How effective is the 4-course IPV versus the reaction risks? (does it confer long-term immunity?)

HIB
  • Haemophilus influenza (type B)
  • 5-10% mortality rate even with treatment (Fisher).
  • The peak incidence of meningitis in children is 6-7 months of age; 50% of cases in children are at under 1 year (Neustaedter).
  • Causal relationship between vaccine and type-I diabetes likely (bmj.com study) or NOT LINKED AT ALL... (bmj.com study).
  1. Vaccine is not effective -- 50% of cases occur in a vaccinated person (Fisher).
  2. Neustaedter claims (p 69) that the conjugate vaccine's protective efficacy is actually -58%! (more likely to get it if vaccinated...)
  3. Vaccine introduction in 1985 was highly effective [1:200 children contracted invasive HIB then], is now approaching saturation (CDC).
  4. CDC recommends HIB combined with DTP (CDC).
  5. Dr. Kamsler said there was some evidence that the rate of HIB meningitis was decreasing, but that the total rate was not (i.e., other cases of bacterial meningitis were "filling in" the gap) -- but that other studies indicate that the total rate *is* decreasing...
Vaccinate against HIB (without DTP conjugate version)?  We need to discuss more...  maybe not after reconsidering at 4 month visit...
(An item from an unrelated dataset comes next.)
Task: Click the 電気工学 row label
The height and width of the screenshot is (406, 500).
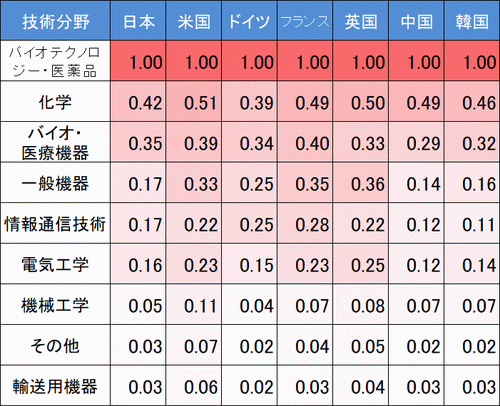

When would we start? (Ans: anytime, but # of recommended doses varies from 1-4 depending on age since risk of complications declines to negligible at xx months (24??) )

HEP-B
  • Hepatitus B
  • Small risk of complications for adults with damaged immune system. For children, probability of serious adverse reaction is smaller than (5.e-7) (CDC).
  • Probability of contracting fatal disease smaller than (1.e-5) (calculations)
  • Predominant risk is for infants of HEP-B positive mothers, during delivery.
  1. We have no known HEP-B in our family.
  2. General vaccination risk is larger than specific risks.
No HEP-B vaccine.

Is there any effective treatment at the time of a blood transfusion for an unvaccinated child??

Varicella Zoster (chicken pox)
  • Small risk of complications for those with damaged immune system.
  • Risk of death in normal children is 0.0014% (Neustaedter, p. 75)
  1. This is a routine childhood disease.
  2. Vaccine is new (1995?), so relatively less is known about long-term effects, adverse reactions, efficacy.
No varicella vaccine.
Prevnar (Pneumococcal 7-valent Conjugate Vaccine)
  • certain pneumococcal bacteria can cause meningitis and blood infections
  1. magazine ad detailing the Northern CA Kaiser Permanente Efficacy Trial (17,066 infants) - 162 ER visits, 24 hospitalizations within 3 days of a dose
  2. Aidan and Mia are not particularly at risk for complications from these diseases
  3. The vaccine is too new to really know the risks (wasn't recommended for Aidan in '98...)
No prevnar vaccine.

General Questions

  1. How does not vaccinating affect legal requirements for schooling (is partial vaccination o.k. or does the philisophical exemption require that we object to ALL vaccinations?).  How about college entrance requirements?
  2. If we choose not to vaccinate for a particular disease, and then Mia does not get the disease during childhood, is she more at risk for serious side effects should she contract the disease in adulthood?  Is there a good "fall-back" plan for this case (i.e., vaccinate when she's 12 or older?)?  How accurately can you tell if she's had the disease (i.e., do we have to do an antibody test later?  Is that an option?)?
  3. For public health, which of these are really a serious threat should vaccination levels dip?  (i.e., for which are we being the "bad citizen" or "selfish citizen"  by not vaccinating?)

Bibliography

  1. Fisher, Barbara Loe. "The Consumer's Guide to Childhood Vaccines", The National Vaccine Information Center, 1997.
  2. Coulter, Harris & Fisher, Barbara Loe. "A Shot in the Dark", Harcourt Brace Javanovich Publishing, 1985.
  3. Murphy, Jamie,. "What Every Parent Should Know About Childhood Immunization", Earth Healing Products, Boston, 1993.
  4. Neustaedter, Randall. "The Immunization Decision: A Guide for Parents", North Atlantic Books, 1990.
  5. James, Walene. "Immunization: The Reality Behind the Myth", Bergin & Garvey, 1988.